И ковш, как чаша с золотистым медом
Стоит в пролете,
словно на лугу.
 

«Веди себя, как вел в бою» – эти строки воздушного стрелка Бориса Орлова не звонкая фраза, а девиз поколения победителей.

Мне вспоминаются недавние подвиги наших людей: знаменитая четверка, не дрогнувшая в бушующем океане, молодой земляк Николая Островского, героически погибший при разминировании алжирской земли, четверка железнодорожников, ценою жизни предотвративших крушение двух поездов, московский шофер, спасший пассажиров автобуса… А наши космонавты, наши целинники? Жизнь властно требует героики.

А вот передо мной сборник стихов калининских, рязанских и смоленских поэтов, изданный «Московским рабочим» – «У истоков великих рек». Характерно признание сельского фельдшера Риммы Смирновой:


 
Стихи для меня не профессия.
Я с ними встречаюсь ночами…
Они,
Как родник,
Как песня,
На свет пробиваются сами.
 

Скромный опыт этой способной молодой поэтессы и ее товарищей говорит о том, что они избрали единственный верный путь. Они душевно, темпераментно рассказывают о родных краях, где трудятся, мечтают, любят. Если бы и некоторые другие молодые поэты, избалованные ранней профессионализацией, последовали бы их примеру – со страниц молодежных газет и журналов наверняка бы исчезли то трескучие, то манерные, то заумные стихи и поэмы.

По работе с семинаром заочников Литературного института имени Горького знаю: способный человек может стать поэтом только тогда, когда ему есть о чем сказать. И тут нельзя не согласиться с бывшим штукатуром, а нынешним калининским журналистом Константином Соколовым:


 
Но, уходя на стройку,
Прячем мы
Стихи,
Безвестные пока еще.
…Все новостройки
Нами начаты.
Вот мы какие
Начинающие!
 

И разве могут не тронуть сердца стихотворные строки тридцатилетнего председателя колхоза имени Каширина Рязанского района Вячеслава Карасева, ушедшего в село добровольцем по призыву партии:


 
Последний раз
над черноталом
По–вдовьи, с оханьем
навзрыд
Пурга опять запричитала
О тех, кто нами не забыт.
О тех, кого мы долго ждали
И верим, что придут назад, —
Глядят отцовские медали,
Как незакрытые глаза.
 

Не могу не привести и зрелые стихи смоленского диспетчера Алексея Машкова, раздумывающего о бурных событиях на нашей беспокойной планете:


 
Вероломством еще богат
Наш двадцатый
Ракетный век.
Коль в душе человек не солдат,
То какой же он человек?
Мы – земли
Самый яркий цвет,
Вдохновенней нас
В мире нет.
Коль в душе человек не поэт,
То какой же он человек?!
 

Наш народ любит поэзию, зовущую к подвигам.

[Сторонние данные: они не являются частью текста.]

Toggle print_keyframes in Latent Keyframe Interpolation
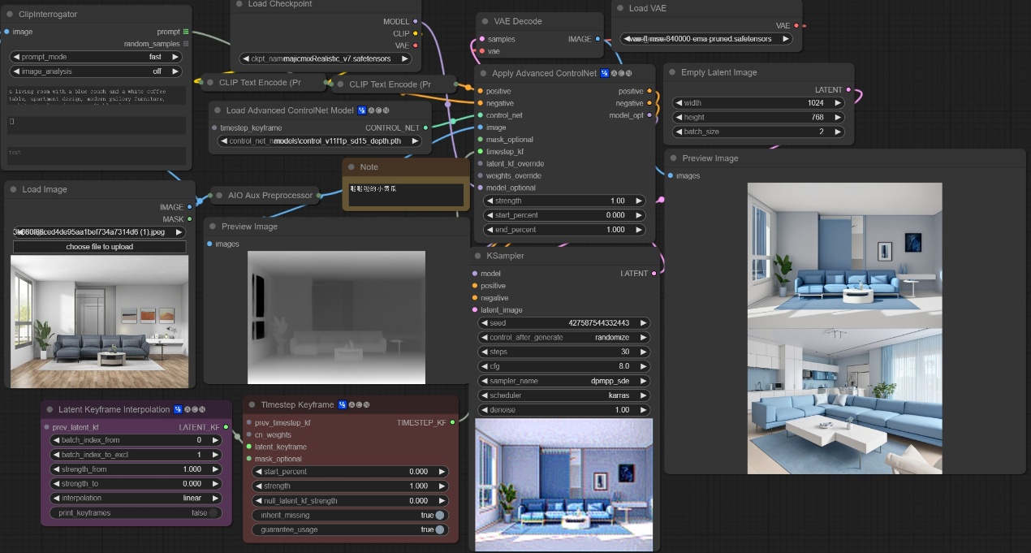The width and height of the screenshot is (1031, 553). coord(214,512)
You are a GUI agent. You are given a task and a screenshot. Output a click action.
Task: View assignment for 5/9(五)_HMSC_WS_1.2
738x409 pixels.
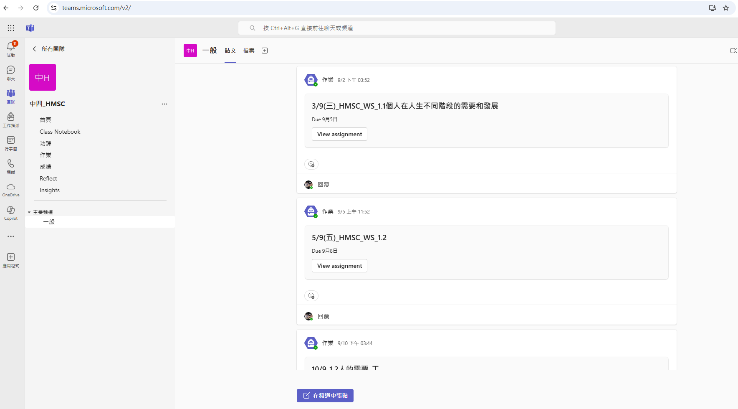coord(339,266)
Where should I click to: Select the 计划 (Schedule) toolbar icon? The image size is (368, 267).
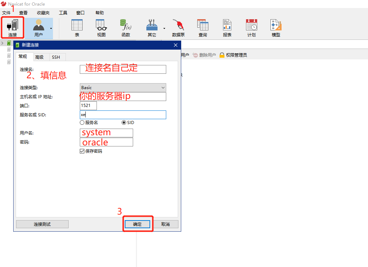click(251, 28)
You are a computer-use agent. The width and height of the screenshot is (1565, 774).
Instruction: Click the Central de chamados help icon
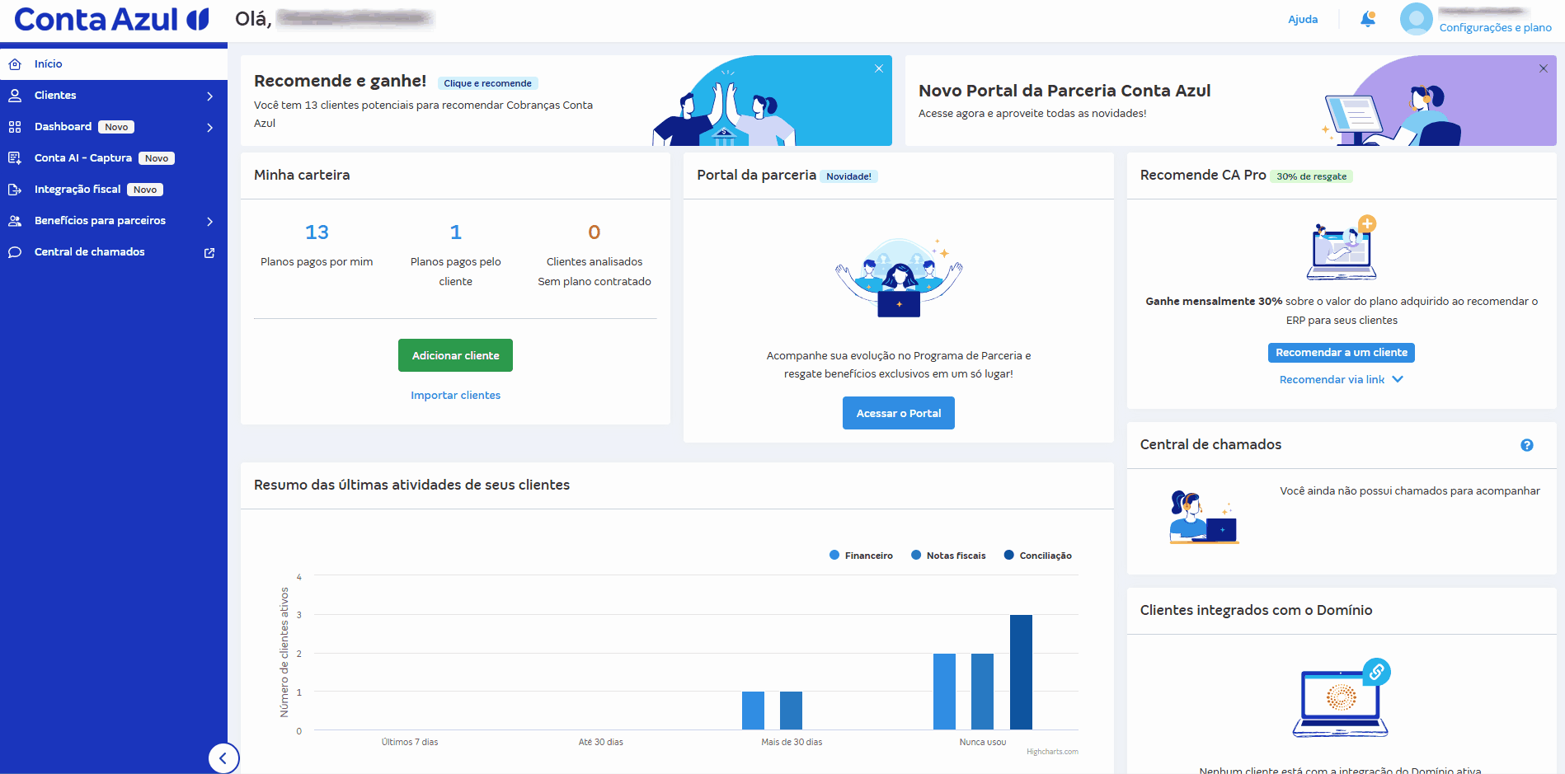click(x=1526, y=445)
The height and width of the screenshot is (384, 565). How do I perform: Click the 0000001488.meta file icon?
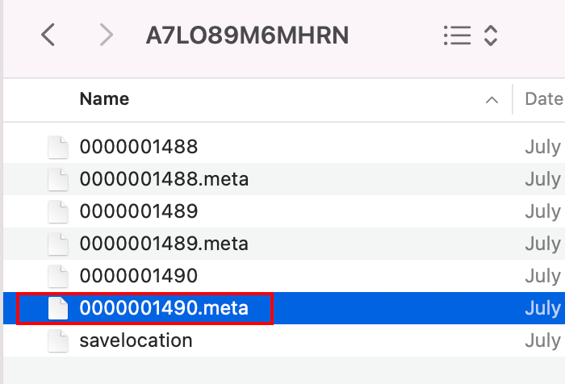point(57,179)
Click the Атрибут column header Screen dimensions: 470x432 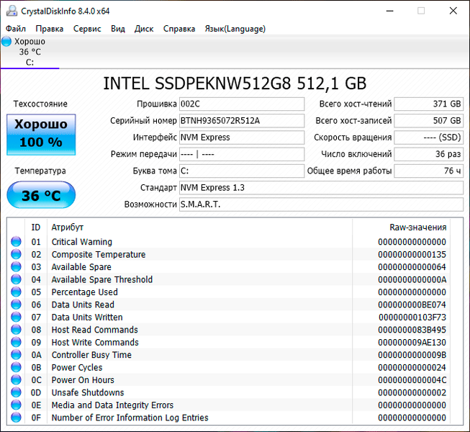tap(68, 228)
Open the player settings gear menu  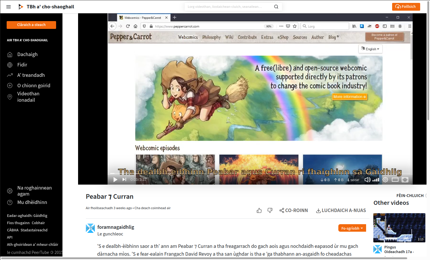[x=385, y=180]
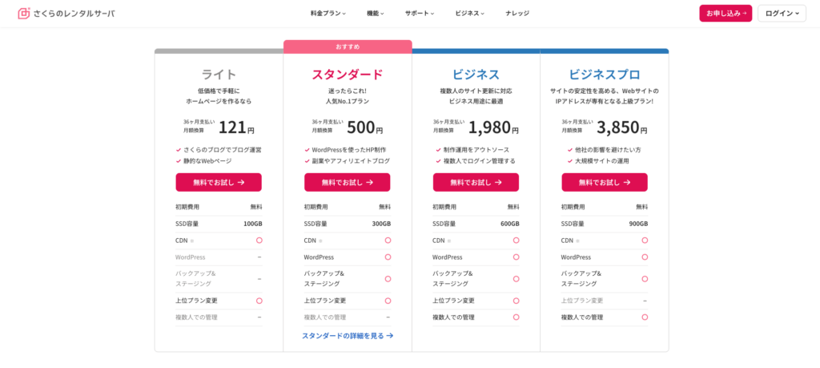This screenshot has height=368, width=820.
Task: Click the CDN info icon in ビジネス plan
Action: point(449,241)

В Волгограде живет обыкновенная советская семья. Коммунист Владимир Юрьевич Мордовии, потомственный военный летчик – фронтовик, подполковник в отставке, ныне ставший речником. Его старший сын, коммунист Александр, бывший суворовец, ныне летчик. Второй сын, коммунист Владимир, тоже бывший суворовец, окончил инженерно–авиационное училище. Третий сын, комсомолец Юрий – армейский водитель. Четвертый сын, Алеша, пионер, ходит в школу, мечтает стать летчиком. Это, можно сказать, семейная профессия.

Александр пишет стихи. Любовь к поэзии тоже семейная склонность: мать Нинель Александровна – автор трех лирических книг, изданных в Волгограде. В своих стихах она воспевает крылья, помогающие взлетать в небо ее мужу и сыновьям.

Я уже писал о Нинель Мордовиной и о ее стихах в «Красной звезде» и «Правде». Пожалуй, лучше всего своеобразие ее поэзии выражает стихотворение «Характер».


 
Меня шатало после смены:
Всю ночь заказ для фронта шел,
А дома не было полена
И ноги жег холодный пол…
Ах, вяза вязанные жилы!
А мне всего пятнадцать лет…
Лежит колода камнем стылым,
Топор звенит, а толку нет…
Я с вязом бой вела, как ратник,
И сдался мне, девчине, вяз.
Завязывался мой характер,
Крутой, как тот военный час!
 

Из таких характеров и складывалось крутое племя, племя патриотов. Теперь, когда даже Марс заговорил на нашем языке, мои товарищи по перу стараются нарисовать в полный рост нашего удивительного современника–творца.

Высокое чувство гражданственности – неотъемлемая часть писательского мастерства. Нашу стремительную эпоху нельзя отразить без огня революционной романтики – вот о чем думаем мы, писатели, стремясь претворить в жизнь решения XXIV съезда партии.